Casi nadie está enterado de que en nuestro país la censura es anticonstitucional desde hace cuarenta años, y lo mismo ocurre en otros países europeos (no en todos, ni desde luego en los mojigatos Estados Unidos). Así, es especialmente alarmante lo sucedido con esa representación de la Carmen de Bizet (y de Mérimée por tanto) en Florencia. Como todos sabemos, las obras clásicas están desamparadas, y cualquier idiota puede convertir Macbeth, el Quijote o Edipo en una patochada para su lucimiento, bajo el pretexto de las “relecturas” o las adaptaciones “creativas”. Pero la alteración de esa Carmen tiene otro sesgo y va más allá de las ocurrencias de directores de escena o “versionadores”. Recordarán que los de Florencia decidieron cambiar el final de la obra, que termina con el asesinato de Carmen a manos del despechado Don José. Esos memos italianos adujeron que el público no debía “aplaudir un feminicidio”. (Hay que ser primitivo para creer que lo que aplauden los espectadores de una ópera es la historia, y no a los cantantes y a la orquesta.) Como eso les parecía intolerable, hicieron que fuera Carmen la que le pegara a Don José unos tiros (se los tenía merecidos por celoso y posesivo), para que así el público, con la conciencia tranquila, aplaudiera un “varonicidio”, supongo que en legítima defensa.

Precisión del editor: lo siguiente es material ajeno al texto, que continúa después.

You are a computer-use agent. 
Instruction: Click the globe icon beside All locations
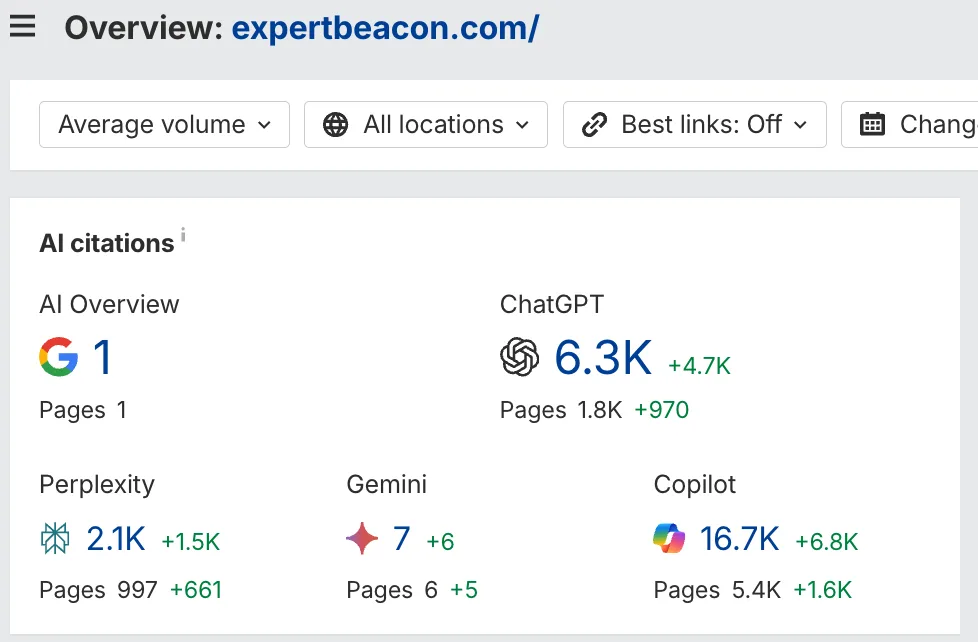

Cualquier espectador o lector semiinteligente sabe que eso ya no es la Carmen de Bizet ni la de Mérimée, como no sería el Quijote una versión en la que éste no se retirara y muriese, ni Madame Bovary una en la que ella no tomara veneno, ni Hamlet una representación en la que Ofelia no se suicidase y acabara reinando, por ejemplo. Serán variaciones caprichosas y sandias, pero mantener los nombres de Cervantes, Flaubert y Shakespeare en tales tergiversaciones es sencillamente una estafa. Hace ya muchos años que se empezó a alterar los cuentos infantiles clásicos para que los niños no pasaran miedo y además recibieran relatos “ejemplares”. Era sólo cuestión de tiempo que se intervinieran las obras para adultos y a éstos se los tratara como a menores. Ya hay quienes “dictan” qué clase de historias y de personajes deben crear los guionistas y escritores. Cuantos toman esas iniciativas “aleccionadoras” son idénticos a Will Hays y a los censores franquistas; como Clare Gannaway, responsable de la Manchester Art Gallery, se asemejó a los vándalos del Daesh que destrozaron arte en Palmira, cuando decidió retirar un empalagoso cuadro prerrafaelita con ninfas; por mucho que luego alegara que la retirada era en sí “un acto artístico” (también las hogueras de libros, según eso). (Y tenemos que ver cómo se quiere prohibir de nuevo, como cuando se publicó en 1958, la Lolita de Nabokov.) Da lo mismo cuáles sean ahora los motivos (siempre son “los buenos” para quienes ejercen la censura). Se trata, en todos los casos, de manipular el arte, de condenar su complejidad y sus ambigüedades, de coartar la libertad de expresión y de creación, de imponer historias simplonas, “edificantes” y con moraleja. Lo que también hicieron los nazis y los soviéticos: quemar o prohibir lo que no les gustaba, y convertir las manifestaciones artísticas en mera y burda propaganda de sus consignas y sus dogmas.